▸ **WRITTEN EXERCISE**: Reproduce verbatim the records below, from the line containing "Given: Focus the" through the line containing "I will pos(1185,50).", with both of those lines included.

▸ **EXERCISE INPUTS**:

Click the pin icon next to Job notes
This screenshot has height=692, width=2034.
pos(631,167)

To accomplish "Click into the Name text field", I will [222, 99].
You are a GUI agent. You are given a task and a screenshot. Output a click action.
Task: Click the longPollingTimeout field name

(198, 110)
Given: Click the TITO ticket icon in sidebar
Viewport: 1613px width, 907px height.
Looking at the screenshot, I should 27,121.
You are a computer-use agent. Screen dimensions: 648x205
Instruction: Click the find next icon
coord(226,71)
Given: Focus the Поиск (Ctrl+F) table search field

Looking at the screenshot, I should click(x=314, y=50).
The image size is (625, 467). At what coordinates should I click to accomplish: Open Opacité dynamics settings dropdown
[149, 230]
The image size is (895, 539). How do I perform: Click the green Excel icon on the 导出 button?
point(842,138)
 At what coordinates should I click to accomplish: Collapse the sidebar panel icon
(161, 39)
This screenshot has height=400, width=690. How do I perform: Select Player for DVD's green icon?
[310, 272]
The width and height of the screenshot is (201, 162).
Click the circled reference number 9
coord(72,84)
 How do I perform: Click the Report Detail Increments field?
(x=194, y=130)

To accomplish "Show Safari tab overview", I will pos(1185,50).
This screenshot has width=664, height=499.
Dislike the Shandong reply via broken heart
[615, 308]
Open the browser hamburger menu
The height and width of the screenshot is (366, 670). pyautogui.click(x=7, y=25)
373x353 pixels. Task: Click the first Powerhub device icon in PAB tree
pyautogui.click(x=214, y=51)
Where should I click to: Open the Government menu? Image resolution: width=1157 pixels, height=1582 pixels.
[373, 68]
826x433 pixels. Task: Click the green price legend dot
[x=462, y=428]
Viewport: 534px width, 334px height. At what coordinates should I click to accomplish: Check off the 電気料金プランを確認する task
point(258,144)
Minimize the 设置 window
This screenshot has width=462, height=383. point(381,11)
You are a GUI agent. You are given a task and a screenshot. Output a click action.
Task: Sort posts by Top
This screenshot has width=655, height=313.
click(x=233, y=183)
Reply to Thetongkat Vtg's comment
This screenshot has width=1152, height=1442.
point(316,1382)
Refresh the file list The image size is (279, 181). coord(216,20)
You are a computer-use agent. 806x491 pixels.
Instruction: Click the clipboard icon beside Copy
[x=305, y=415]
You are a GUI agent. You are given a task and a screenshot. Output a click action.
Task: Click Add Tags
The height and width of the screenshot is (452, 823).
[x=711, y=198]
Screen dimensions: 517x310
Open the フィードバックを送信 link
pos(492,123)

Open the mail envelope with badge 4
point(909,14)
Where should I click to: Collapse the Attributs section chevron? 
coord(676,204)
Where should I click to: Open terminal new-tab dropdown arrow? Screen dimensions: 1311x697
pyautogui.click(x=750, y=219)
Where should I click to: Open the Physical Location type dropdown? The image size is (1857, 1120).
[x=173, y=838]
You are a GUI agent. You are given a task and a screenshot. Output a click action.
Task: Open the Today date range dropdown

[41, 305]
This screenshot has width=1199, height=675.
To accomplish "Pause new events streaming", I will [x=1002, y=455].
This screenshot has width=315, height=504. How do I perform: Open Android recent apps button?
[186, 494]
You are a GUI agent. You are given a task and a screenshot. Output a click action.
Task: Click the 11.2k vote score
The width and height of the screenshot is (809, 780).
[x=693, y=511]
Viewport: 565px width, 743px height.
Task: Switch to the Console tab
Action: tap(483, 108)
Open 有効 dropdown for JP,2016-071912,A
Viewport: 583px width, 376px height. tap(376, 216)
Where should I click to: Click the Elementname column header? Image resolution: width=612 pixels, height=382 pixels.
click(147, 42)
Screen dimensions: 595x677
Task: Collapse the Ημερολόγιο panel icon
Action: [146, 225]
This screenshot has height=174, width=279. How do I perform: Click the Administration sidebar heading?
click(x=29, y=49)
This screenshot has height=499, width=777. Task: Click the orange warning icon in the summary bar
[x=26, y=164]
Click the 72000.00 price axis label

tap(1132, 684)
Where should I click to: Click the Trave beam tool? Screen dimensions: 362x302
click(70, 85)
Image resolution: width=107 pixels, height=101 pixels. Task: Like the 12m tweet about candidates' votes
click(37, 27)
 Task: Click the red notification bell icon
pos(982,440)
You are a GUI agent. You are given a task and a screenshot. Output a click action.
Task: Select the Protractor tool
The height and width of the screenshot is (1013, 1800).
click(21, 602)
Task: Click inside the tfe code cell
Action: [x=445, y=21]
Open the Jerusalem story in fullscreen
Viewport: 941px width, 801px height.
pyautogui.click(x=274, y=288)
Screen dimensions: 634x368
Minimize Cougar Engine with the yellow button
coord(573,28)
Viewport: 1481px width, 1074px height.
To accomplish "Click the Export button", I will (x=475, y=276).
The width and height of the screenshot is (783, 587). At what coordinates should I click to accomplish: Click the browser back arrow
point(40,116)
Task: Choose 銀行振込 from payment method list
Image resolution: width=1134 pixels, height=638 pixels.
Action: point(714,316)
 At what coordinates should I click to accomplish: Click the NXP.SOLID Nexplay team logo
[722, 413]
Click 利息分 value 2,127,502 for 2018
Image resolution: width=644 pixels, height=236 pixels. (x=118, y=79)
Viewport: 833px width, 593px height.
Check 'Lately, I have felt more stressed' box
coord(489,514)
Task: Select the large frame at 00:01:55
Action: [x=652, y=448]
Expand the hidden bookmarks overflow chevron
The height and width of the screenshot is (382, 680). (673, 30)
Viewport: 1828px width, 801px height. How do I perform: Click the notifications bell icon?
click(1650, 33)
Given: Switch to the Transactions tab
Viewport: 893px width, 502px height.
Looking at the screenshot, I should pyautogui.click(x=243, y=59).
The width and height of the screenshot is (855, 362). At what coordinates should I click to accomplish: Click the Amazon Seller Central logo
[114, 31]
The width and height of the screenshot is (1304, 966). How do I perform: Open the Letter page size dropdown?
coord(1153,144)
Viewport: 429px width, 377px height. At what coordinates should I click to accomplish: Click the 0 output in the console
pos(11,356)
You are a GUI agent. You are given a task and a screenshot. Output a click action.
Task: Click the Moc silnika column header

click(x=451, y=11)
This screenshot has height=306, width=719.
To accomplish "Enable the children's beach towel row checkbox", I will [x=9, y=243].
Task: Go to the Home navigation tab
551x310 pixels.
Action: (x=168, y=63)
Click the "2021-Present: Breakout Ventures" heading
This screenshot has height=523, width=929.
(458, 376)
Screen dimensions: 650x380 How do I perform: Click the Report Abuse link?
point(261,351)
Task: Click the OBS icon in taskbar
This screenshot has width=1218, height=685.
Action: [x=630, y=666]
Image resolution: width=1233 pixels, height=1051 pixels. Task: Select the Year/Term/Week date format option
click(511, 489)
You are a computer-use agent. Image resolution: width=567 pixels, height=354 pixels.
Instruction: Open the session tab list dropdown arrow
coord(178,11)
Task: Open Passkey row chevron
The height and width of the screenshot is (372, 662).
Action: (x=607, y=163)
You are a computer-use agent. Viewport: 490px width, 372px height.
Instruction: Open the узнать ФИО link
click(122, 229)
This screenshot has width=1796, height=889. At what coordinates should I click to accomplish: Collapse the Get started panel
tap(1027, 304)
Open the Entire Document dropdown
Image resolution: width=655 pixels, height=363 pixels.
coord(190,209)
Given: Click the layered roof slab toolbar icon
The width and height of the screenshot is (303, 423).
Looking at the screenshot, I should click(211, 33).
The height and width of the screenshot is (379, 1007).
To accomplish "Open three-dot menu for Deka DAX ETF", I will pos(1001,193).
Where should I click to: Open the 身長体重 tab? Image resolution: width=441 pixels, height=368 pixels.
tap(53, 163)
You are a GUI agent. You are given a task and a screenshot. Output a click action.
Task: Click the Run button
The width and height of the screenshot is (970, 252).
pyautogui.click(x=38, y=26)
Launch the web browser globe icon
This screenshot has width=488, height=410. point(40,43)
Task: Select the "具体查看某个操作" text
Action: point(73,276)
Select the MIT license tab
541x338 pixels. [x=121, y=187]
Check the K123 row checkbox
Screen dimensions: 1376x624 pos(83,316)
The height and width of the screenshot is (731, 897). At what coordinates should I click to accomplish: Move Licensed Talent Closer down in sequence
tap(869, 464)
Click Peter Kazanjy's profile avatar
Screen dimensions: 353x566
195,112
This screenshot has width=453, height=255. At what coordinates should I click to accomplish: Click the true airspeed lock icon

▸ **THE OUTPUT**:
Given: Focus the Поиск (Ctrl+F) table search field

Looking at the screenshot, I should click(x=314, y=50).
The image size is (625, 467). At what coordinates should I click to accomplish: Open Opacité dynamics settings dropdown
[149, 230]
The image size is (895, 539). How do I perform: Click the green Excel icon on the 导出 button?
point(842,138)
 At what coordinates should I click to accomplish: Collapse the sidebar panel icon
(161, 39)
This screenshot has height=400, width=690. How do I perform: Select Player for DVD's green icon?
[310, 272]
The width and height of the screenshot is (201, 162).
Click the circled reference number 9
coord(72,84)
 How do I perform: Click the Report Detail Increments field?
(x=194, y=130)

To accomplish "Show Safari tab overview", I will pos(1185,50).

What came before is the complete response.